La viabilité économique de l’externalisation ne peut s’envisager qu’en plaçant la notion de service au cœur des projets. L’esprit du partenariat public-privé, archétype du contrat de service, plane encore. Les contrats d’externalisation ne doivent pas se limiter à une simple obligation de moyen mais, au contraire, doivent comporter de strictes obligations de résultat. Le partenaire privé vend au ministère de la Défense la disponibilité d’une prestation globale (mise à disposition de l’actif, maintenance, gestion des consommables et des rechanges, etc.) et des clauses de pénalités sanctionnent le non-respect des obligations de disponibilité prévues au contrat. Le service étant à la fois sanctuarisé, global et assorti d’obligations de résultat, les craintes de dépossession exprimées par les forces sont logiquement de bien moindre ampleur.

L’exemple d’Hélidax, contrat de partenariat public-privé notifié à DCI en janvier 2008 et doublement salué par les armées et la Cour des comptes, prouve que les synergies public-privé sont possibles dès l’instant où les armées savent qu’elles achètent un service de qualité. Le succès d’HéliDax démontre que l’externalisation du soutien à la formation pour des actifs duaux et aisément mutualisables dans le cadre d’un partenariat public-privé maîtrisé, est une source d’économie qui ne compromet pas les capacités opérationnelles des forces. Cet exemple pourrait être décliné au profit de centres de formation qui disposent d’équipements dédiés et rencontrent des problématiques analogues.

En cette année d’élection, au-delà des partenariats public-privé eux-mêmes, c’est la coproduction de sécurité et de défense qui est en question. Dès lors que l’instauration d’une démarche partenariale présente des difficultés de mise en œuvre et des résultats contrastés, la préférence du recours au marché au terme de l’arbitrage entre faire et faire-faire est plus que jamais centrale.

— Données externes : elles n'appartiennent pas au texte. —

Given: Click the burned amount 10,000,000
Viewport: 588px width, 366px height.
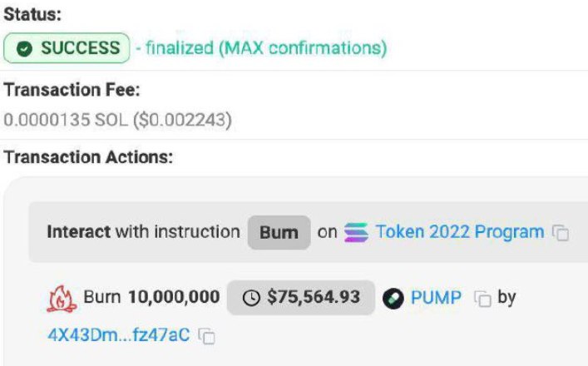Looking at the screenshot, I should click(x=174, y=297).
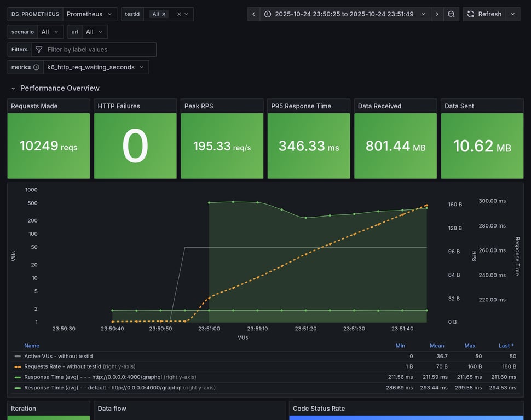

L’analyse du recours au contrat de partenariat public-privé dans les secteurs de la sécurité et de la défense démontre que le recours à l’externalisation commande la circonspection et l’analyse casuistique. L’externalisation reste un processus à risques qui, s’il ne doit pas être érigé en une sorte de totem, ne doit pas non plus être vécu comme un tabou. C’est là tout le sens du chantier auquel devront se consacrer les futurs ministres de la Défense et de l’Intérieur, à compter de mai 2017. 


* Docteur en sciences de gestion, Guillaume Farde est maître de conférence à Sciences Po où il assure la direction scientifique de la filière sécurité-défense de l’Ecole des affaires publiques. Spécialiste des questions économiques relatives à la sécurité et à la défense, il est l’auteur de l’essai Externaliser la sécurité et la défense en France, paru en novembre 2016 aux éditions Hermann. Guillaume Farde est également managing partner du cabinet de conseil Althing sécurité et intelligence économique.